Explanation of symbols

101, 103, 104, 106, 107, 108, 114, 115 Optical transmission device 11 Light emitting element 11a Light emitting surface 12 of light emitting element 11 Central axes 14, 34, 34a, 34b Tube-shaped waveguide 15 Incident end 16 Emission end 18 Reflection Surface 19 Optical waveguide regions 22, 52 Assembly accuracy 26, 56 Region 45 Optical fiber 45a Core 45b Clad 45c Center axis 46 Entrance end 47 Exit end 61 Parallel lines 62, 72, 82 Center axes 64, 74 Tapered waveguide 84 Reverse taper Type waveguide A Signal light B Emission light E Light F-0 to 4 Optical axis position k of signal light A Number of mirror reflections or total reflections α Light emission angle β Taper angle θ ₀ Incident angle θ ₁ Emission angle θ ₂ Incident angle θ _c Critical angle

Claims (10)

A light emitting element;
A tube-shaped waveguide having a polygonal cross-sectional shape perpendicular to the light propagation direction of an optical waveguide region in which light from the light emitting element incident on the incident end propagates to the exit end by specular reflection or total reflection;
An optical transmission device comprising: A light emitting element;
A tube-shaped waveguide whose cross-sectional shape perpendicular to the light propagation direction of the optical waveguide region that propagates light from the light-emitting element incident on the incident end to the output end by specular reflection or total reflection is a rounded polygon;
An optical transmission device comprising: A light emitting element;
The cross-sectional shape perpendicular to the light propagation direction of the optical waveguide region that propagates the light from the light emitting element incident on the incident end to the output end by specular reflection or total reflection is surrounded by a single closed curve having a plurality of curvatures. A tube-shaped waveguide that is shaped,
An optical transmission device comprising: A light emitting element;
The cross-sectional shape perpendicular to the light propagation direction of the optical waveguide region that propagates the light from the light-emitting element incident on the incident end to the output end by specular reflection or total reflection is surrounded by connecting the ends of a plurality of curves. A tubular waveguide having a shape with a singular point at a connection point of the plurality of curves,
An optical transmission device comprising: A light emitting element;
The shape of the cross section perpendicular to the light propagation direction of the optical waveguide region that propagates the light from the light emitting element incident on the incident end to the output end by specular reflection or total reflection is at least one end of a line segment and at least one curve A tubular waveguide having a shape surrounded by connecting the ends of
An optical transmission device comprising: One end is connected to the exit end of the tube-type waveguide, and further comprises a multimode type optical fiber in which light from the tube-type waveguide enters the core,
6. The optical waveguide region at the exit end face of the tubular waveguide has a size contained in a cross section of a core at the one end face of the optical fiber.

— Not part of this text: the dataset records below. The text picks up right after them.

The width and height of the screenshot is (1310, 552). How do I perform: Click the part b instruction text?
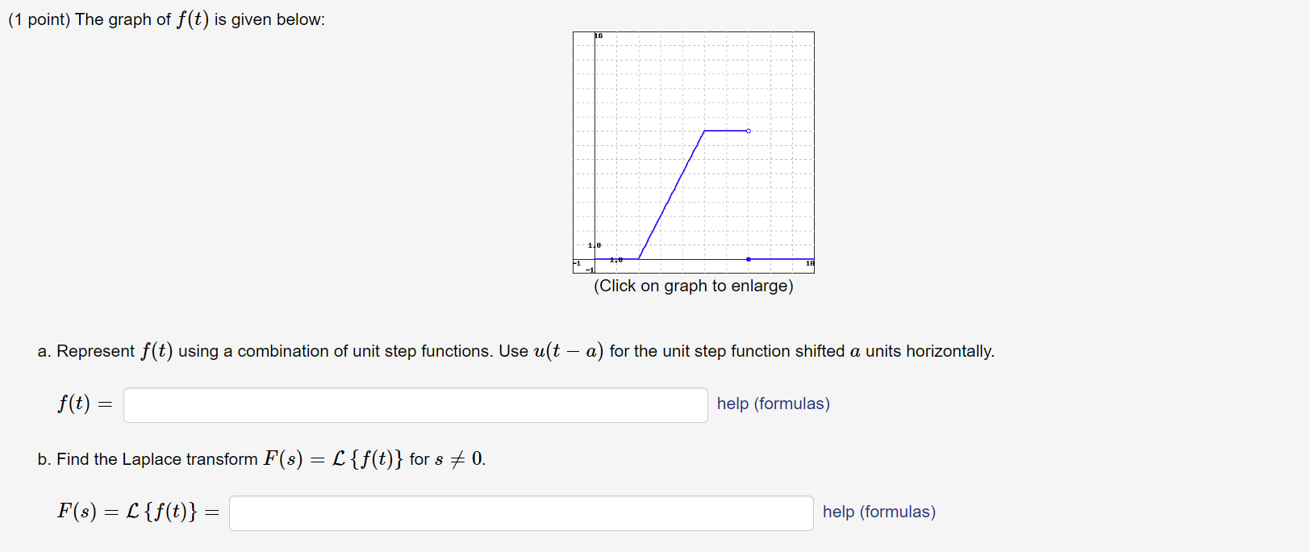(x=260, y=458)
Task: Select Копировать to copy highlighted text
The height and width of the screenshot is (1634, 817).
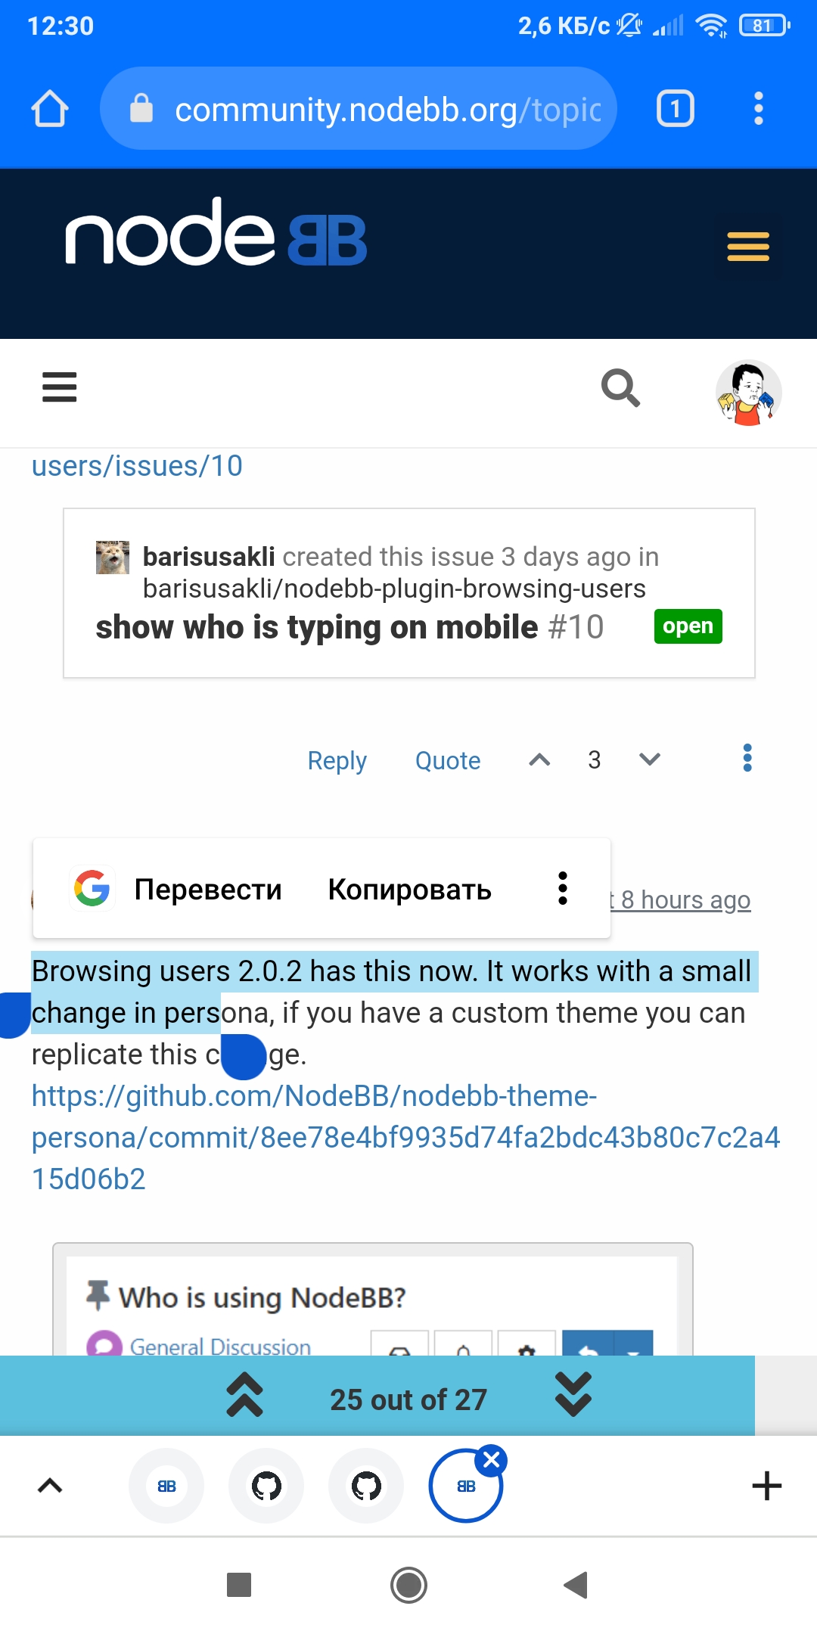Action: [409, 890]
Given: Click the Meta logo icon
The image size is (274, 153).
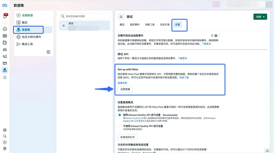Looking at the screenshot, I should [x=5, y=5].
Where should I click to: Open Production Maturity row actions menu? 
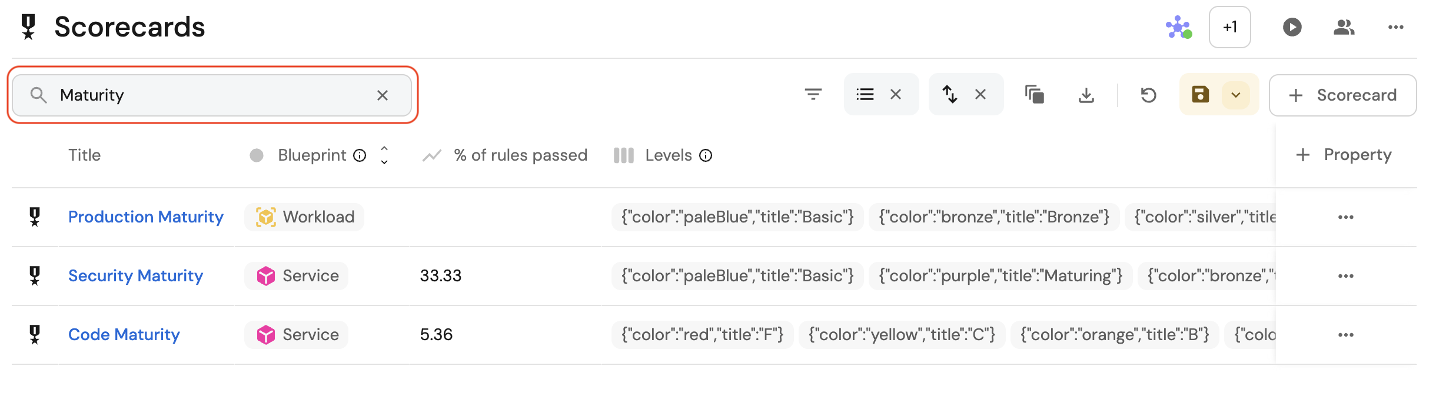point(1345,217)
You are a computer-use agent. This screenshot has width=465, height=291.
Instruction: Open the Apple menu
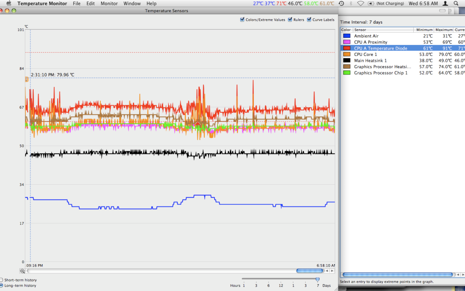coord(8,3)
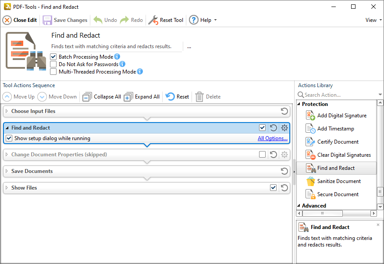The width and height of the screenshot is (384, 264).
Task: Open the Help menu icon
Action: click(x=193, y=20)
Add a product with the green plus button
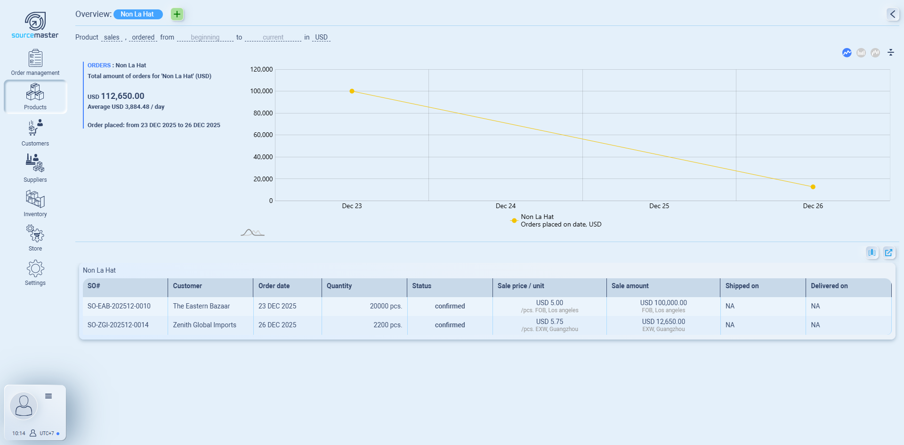This screenshot has width=904, height=445. 177,14

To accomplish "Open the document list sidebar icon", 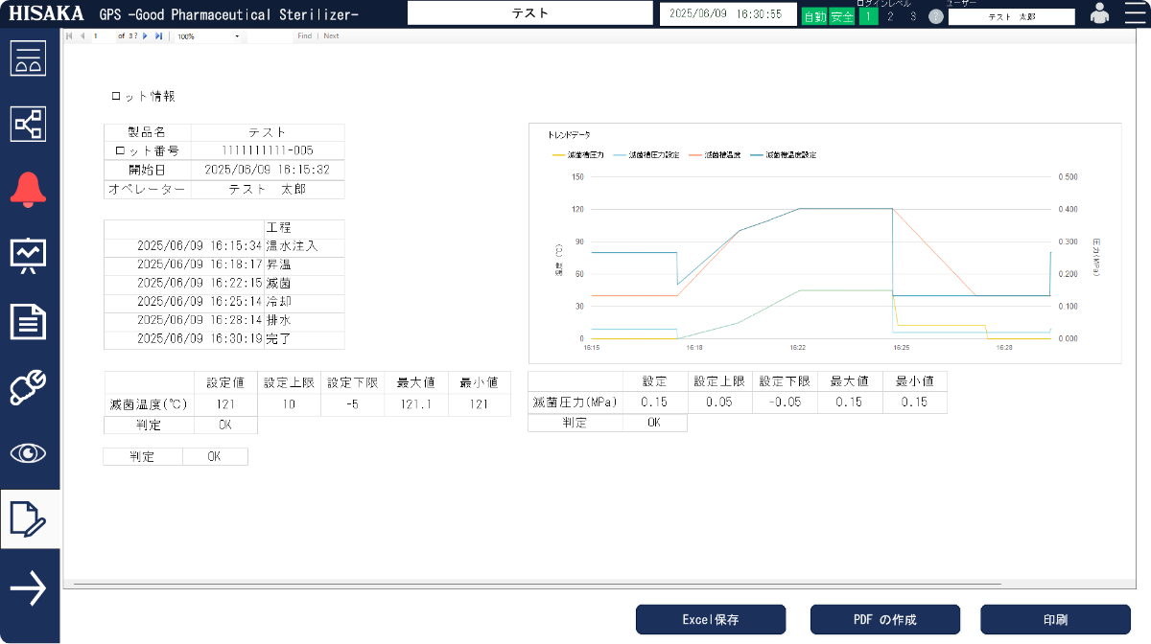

Any optical transmitter.   The area of the cross section perpendicular | vertical to the propagation direction of the light of the said optical waveguide area | region of the said tubular waveguide is monotonically decreasing from the said incident end to the said output end, The any one of Claim 1 to 6 characterized by the above-mentioned. Optical transmitter.   The reduction rate of the area of the optical waveguide region of the tube-shaped waveguide in a cross section perpendicular to the light propagation direction with respect to the distance in the light propagation direction decreases from the incident end toward the output end. Item 8. The optical transmission device according to Item 7.   The area of the cross section perpendicular | vertical to the propagation direction of the light of the said optical waveguide area | region of the said tubular waveguide is monotonically increasing toward the said output end from the said incident end, The Claim 1 to 6 characterized by the above-mentioned. Any optical transmitter. The shape of the cross section perpendicular to the light propagation direction of the optical waveguide region in one section of the tubular waveguide and the shape of the cross section perpendicular to the light propagation direction of the optical waveguide region in the other section of the tubular waveguide The optical transmission device according to claim 1, wherein the optical transmission devices have different shapes.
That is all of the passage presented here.